Title : New pathophysiologic approach to hyponatremia yields revolutionary results, identification of natriuretic protein that causes renal salt wasting and new syndrome of renal salt wasting in alzheimer’s disease
Abstract:
The approach to hyponatremia is in a state of flux, especially in differentiating the syndrome of inappropriate secretion of antidiuretic hormone (SIADH) from cerebral-renal salt wasting (RSW) because of diametrically opposite therapeutic goals of water-restricting in SIADH and administering saline in RSW. We differentiated SIADH from RSW by utilizing an algorithm based on fractional excretion (FE) of urate and failure of isotonic saline infusions to dilute the urine or correct the hyponatremia in SIADH as compared to excretion of dilute urines and correction of hyponatremia in RSW. We also identified the natriuretic factor we previously demonstrated in neurosurgical patients with RSW and in Alzheimer’s disease (AD).
Results: Of 62 hyponatremic patients, (A) 17 patients (27%) had SIADH, 11 were nonresponsive to isotonic saline, and 5 normalized a previously high FEurate after correction of hyponatremia; (B) 19 patients (31%) had a reset osmostat based on normal FEurates and spontaneously excreted dilute urines; (C) 24 patients (38%) had RSW, 21 had no clinical evidence of cerebral disease, 19 had saline-induced dilute urines; 2, 10 required D5W to prevent rapid increases in serum sodium to prevent osmotic demyelination, 11 had persistently increased FEurate after correction of hyponatremia. (D) 1 patient had Addison disease with a low FEurate and (E) 1 patient (1.6%) had hyponatremia due to hydrochlorothiazide. We identified haptoglobin-related protein without signal peptide (HPRWSP), the first potent inhibitor of proximal tubule sodium transport, as the natriuretic factor in a patient with RSW and in AD.

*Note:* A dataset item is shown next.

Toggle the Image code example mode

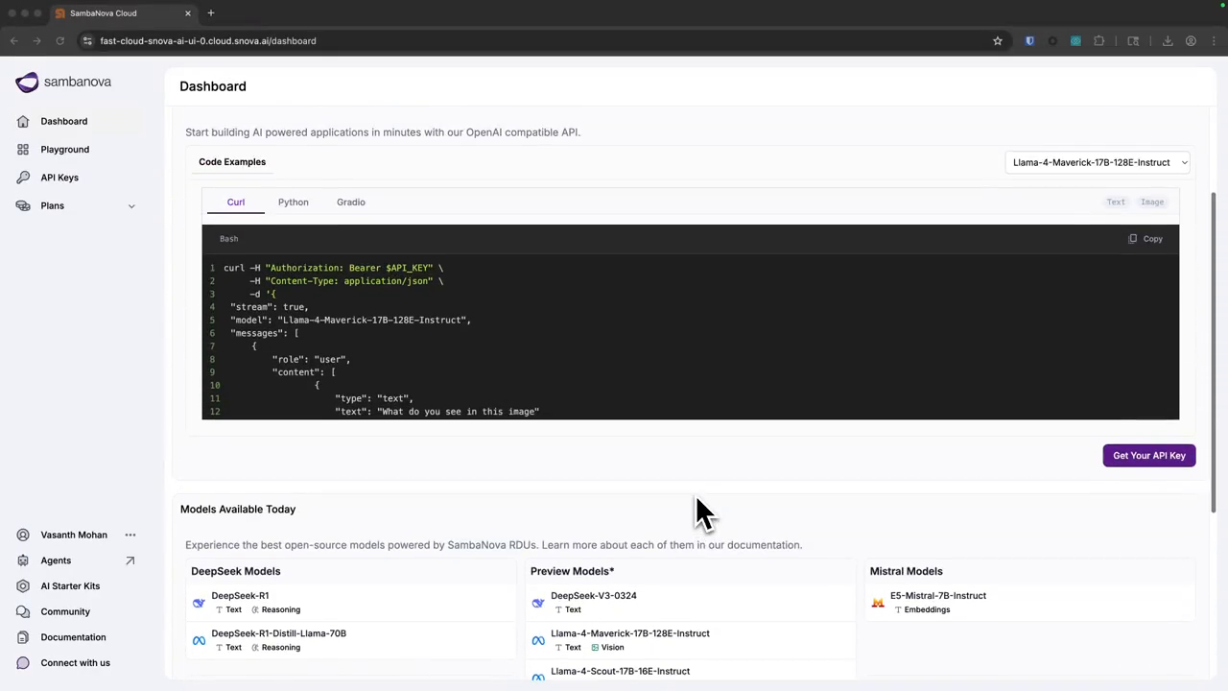pos(1151,203)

Conclusions: RSW is much more common than is perceived with 21 of the 24 patients with RSW lacking evidence of cerebral disease, supporting our proposal to change cerebral salt wasting to RSW. HPRWSP can serve as a biomarker for RSW to simplify the diagnosis of RSW on first encounter, direct proper therapy, improve clinical outcomes and identify a new syndrome of RSW in AD. The development of an inhibitor to HPRWSP will more effectively treat patients with RSW. HPRWSP will more effectively treat congestive heart failure when combined with a distal diuretic.